§ Task objective: Copy out all of the following records, reproducing each line without any change.

§ Dataset extract:
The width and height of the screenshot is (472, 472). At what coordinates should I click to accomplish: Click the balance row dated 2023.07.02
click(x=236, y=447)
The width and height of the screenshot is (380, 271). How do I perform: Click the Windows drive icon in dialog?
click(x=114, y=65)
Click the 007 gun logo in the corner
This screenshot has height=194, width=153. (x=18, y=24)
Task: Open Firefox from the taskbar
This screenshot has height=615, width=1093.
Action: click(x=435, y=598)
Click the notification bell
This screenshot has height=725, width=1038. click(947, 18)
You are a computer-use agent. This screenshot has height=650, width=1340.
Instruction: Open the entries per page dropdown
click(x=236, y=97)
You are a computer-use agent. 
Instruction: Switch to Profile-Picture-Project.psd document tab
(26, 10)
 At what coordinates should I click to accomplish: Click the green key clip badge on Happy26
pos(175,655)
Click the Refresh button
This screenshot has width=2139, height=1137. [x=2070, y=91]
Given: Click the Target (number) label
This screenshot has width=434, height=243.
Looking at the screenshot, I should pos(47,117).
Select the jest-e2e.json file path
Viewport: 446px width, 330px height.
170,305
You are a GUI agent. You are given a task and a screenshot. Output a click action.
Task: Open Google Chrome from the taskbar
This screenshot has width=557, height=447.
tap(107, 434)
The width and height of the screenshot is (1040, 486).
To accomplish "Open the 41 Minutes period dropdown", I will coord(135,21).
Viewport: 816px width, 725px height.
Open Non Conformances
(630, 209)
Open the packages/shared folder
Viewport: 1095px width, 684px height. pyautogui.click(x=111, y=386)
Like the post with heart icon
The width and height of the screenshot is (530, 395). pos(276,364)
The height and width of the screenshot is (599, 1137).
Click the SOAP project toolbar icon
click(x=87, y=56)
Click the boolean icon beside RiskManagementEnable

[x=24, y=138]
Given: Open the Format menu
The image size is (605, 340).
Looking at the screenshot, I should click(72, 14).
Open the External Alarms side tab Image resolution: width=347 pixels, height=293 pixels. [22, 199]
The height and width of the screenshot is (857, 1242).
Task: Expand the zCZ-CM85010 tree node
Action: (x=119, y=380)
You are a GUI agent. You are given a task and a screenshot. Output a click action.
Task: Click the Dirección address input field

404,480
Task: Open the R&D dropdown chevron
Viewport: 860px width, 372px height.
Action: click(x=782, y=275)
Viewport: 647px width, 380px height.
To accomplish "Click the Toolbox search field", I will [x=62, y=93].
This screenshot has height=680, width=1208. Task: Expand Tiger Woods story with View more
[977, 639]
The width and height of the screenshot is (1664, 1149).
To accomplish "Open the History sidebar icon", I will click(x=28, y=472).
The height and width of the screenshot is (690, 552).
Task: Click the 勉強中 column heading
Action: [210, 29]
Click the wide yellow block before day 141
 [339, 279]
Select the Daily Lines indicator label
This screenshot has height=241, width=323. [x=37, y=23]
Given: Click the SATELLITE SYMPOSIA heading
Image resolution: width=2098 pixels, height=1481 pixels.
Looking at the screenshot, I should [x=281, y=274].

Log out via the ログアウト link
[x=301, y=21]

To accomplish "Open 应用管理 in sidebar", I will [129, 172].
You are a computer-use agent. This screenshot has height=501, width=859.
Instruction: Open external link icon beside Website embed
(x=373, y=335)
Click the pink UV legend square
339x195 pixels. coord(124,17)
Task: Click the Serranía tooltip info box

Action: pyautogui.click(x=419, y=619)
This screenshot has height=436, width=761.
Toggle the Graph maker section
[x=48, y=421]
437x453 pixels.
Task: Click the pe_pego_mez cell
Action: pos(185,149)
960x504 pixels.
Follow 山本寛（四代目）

§ Problem solution:
The width and height of the screenshot is (472, 472). At what coordinates should I click to accomplish: Click the balance row dated 2023.07.02
click(x=236, y=447)
The width and height of the screenshot is (380, 271). How do I perform: Click the Windows drive icon in dialog?
click(x=114, y=65)
Click the 007 gun logo in the corner
This screenshot has height=194, width=153. (x=18, y=24)
Task: Open Firefox from the taskbar
This screenshot has height=615, width=1093.
Action: click(x=435, y=598)
Click the notification bell
This screenshot has height=725, width=1038. click(947, 18)
You are a computer-use agent. This screenshot has height=650, width=1340.
Instruction: Open the entries per page dropdown
click(x=236, y=97)
You are a computer-use agent. 
Instruction: Switch to Profile-Picture-Project.psd document tab
(26, 10)
 At what coordinates should I click to accomplish: Click the green key clip badge on Happy26
pos(175,655)
Click the Refresh button
This screenshot has width=2139, height=1137. [x=2070, y=91]
Given: Click the Target (number) label
This screenshot has width=434, height=243.
Looking at the screenshot, I should pos(47,117).
Select the jest-e2e.json file path
Viewport: 446px width, 330px height.
170,305
You are a GUI agent. You are given a task and a screenshot. Output a click action.
Task: Open Google Chrome from the taskbar
This screenshot has width=557, height=447.
tap(107, 434)
The width and height of the screenshot is (1040, 486).
To accomplish "Open the 41 Minutes period dropdown", I will coord(135,21).
Viewport: 816px width, 725px height.
Open Non Conformances
(630, 209)
Open the packages/shared folder
Viewport: 1095px width, 684px height. pyautogui.click(x=111, y=386)
Like the post with heart icon
The width and height of the screenshot is (530, 395). pos(276,364)
The height and width of the screenshot is (599, 1137).
Click the SOAP project toolbar icon
click(x=87, y=56)
Click the boolean icon beside RiskManagementEnable

[x=24, y=138]
Given: Open the Format menu
The image size is (605, 340).
Looking at the screenshot, I should click(72, 14).
Open the External Alarms side tab Image resolution: width=347 pixels, height=293 pixels. [22, 199]
The height and width of the screenshot is (857, 1242).
Task: Expand the zCZ-CM85010 tree node
Action: (x=119, y=380)
You are a GUI agent. You are given a task and a screenshot. Output a click action.
Task: Click the Dirección address input field

404,480
Task: Open the R&D dropdown chevron
Viewport: 860px width, 372px height.
Action: click(x=782, y=275)
Viewport: 647px width, 380px height.
To accomplish "Click the Toolbox search field", I will [x=62, y=93].
This screenshot has height=680, width=1208. Task: Expand Tiger Woods story with View more
[977, 639]
The width and height of the screenshot is (1664, 1149).
To accomplish "Open the History sidebar icon", I will click(x=28, y=472).
The height and width of the screenshot is (690, 552).
Task: Click the 勉強中 column heading
Action: [210, 29]
Click the wide yellow block before day 141
 [339, 279]
Select the Daily Lines indicator label
This screenshot has height=241, width=323. [x=37, y=23]
Given: Click the SATELLITE SYMPOSIA heading
Image resolution: width=2098 pixels, height=1481 pixels.
Looking at the screenshot, I should [x=281, y=274].

Log out via the ログアウト link
[x=301, y=21]

To accomplish "Open 应用管理 in sidebar", I will [129, 172].
You are a computer-use agent. This screenshot has height=501, width=859.
Instruction: Open external link icon beside Website embed
(x=373, y=335)
Click the pink UV legend square
339x195 pixels. coord(124,17)
Task: Click the Serranía tooltip info box

Action: pyautogui.click(x=419, y=619)
This screenshot has height=436, width=761.
Toggle the Graph maker section
[x=48, y=421]
437x453 pixels.
Task: Click the pe_pego_mez cell
Action: pos(185,149)
960x504 pixels.
Follow 山本寛（四代目）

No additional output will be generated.